In my journey to expand and grow as a therapist, I began exploring attachment theory and eventually found Emotion-Focused Therapy (EFT). Attachment theory helped me come to understand myself and my clients and notice the way we move throughout our inner and outer worlds. Not only that, but the tenets of EFT felt intuitive.
I have since become an EFT trained therapist. I use EFT to help clients navigate and make sense of their emotional world, walk closely towards frightening, alien, and seemingly unacceptable emotion. I support my clients as they make sense of attachment needs and longings to individuals, couples, and families all while being a human with my clients.
I use these diverse set of skills and interventions I've picked up throughout the years to tailor treatment to help each individual and each couple with their desired goals.
About My Approach
I embrace a humanistic approach to treatment. I believe that clients have the capacity to grow when they feel secure. The therapeutic relationship acts as a safe and secure base from which clients can explore their frightening, unacceptable, and alien emotions. When viewing clients and couples through an attachment-based lens, all behaviors make sense. I take a non-pathologizing, humanistic stance to viewing clients. I use skills from emotion-focused therapy, cognitive-behavioral therapy, and acceptance and commitment therapy to help them achieve goals we mutually establish.
Emotions color our world. They tell us about ourselves and the world around us. They tell us what we like, what we don't like, what we want, what we need, and more. Operating through life without emotions is like navigating a vast ocean without a compass.

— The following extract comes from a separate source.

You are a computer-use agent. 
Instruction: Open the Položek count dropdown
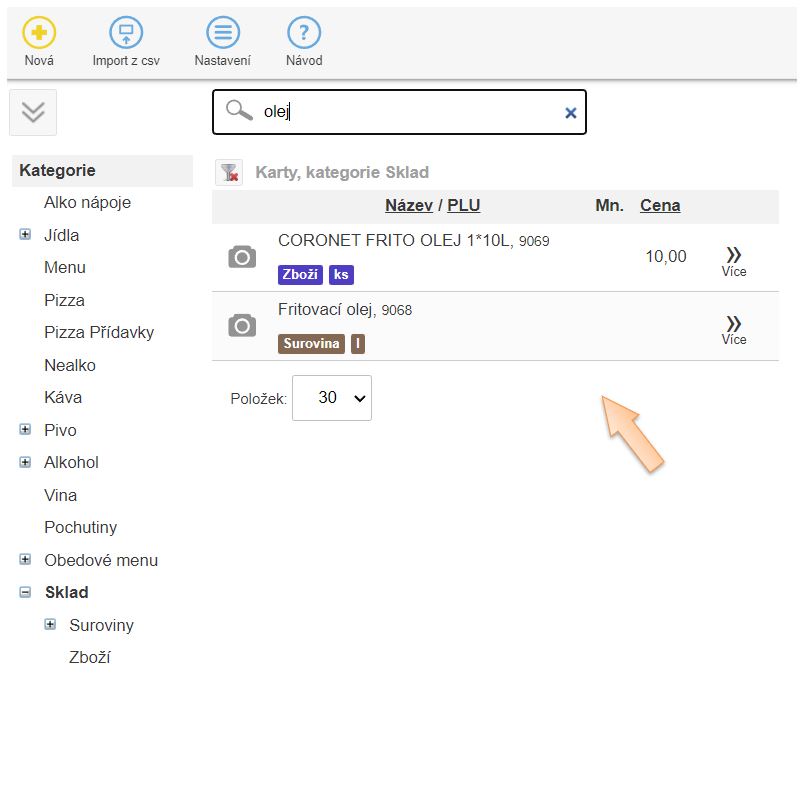(x=332, y=398)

So why do we work with it?
We realize that logic and advice do not effect change, at least not second-order change, the kind of change that occurs with significant or fundamental shifts in behavior. Nor can we think our way out of an emotion. "The only way out of an emotion is through." Emotion changes emotion. Using emotion in therapy allows us to create corrective emotional experiences - experiences that can heal wounds.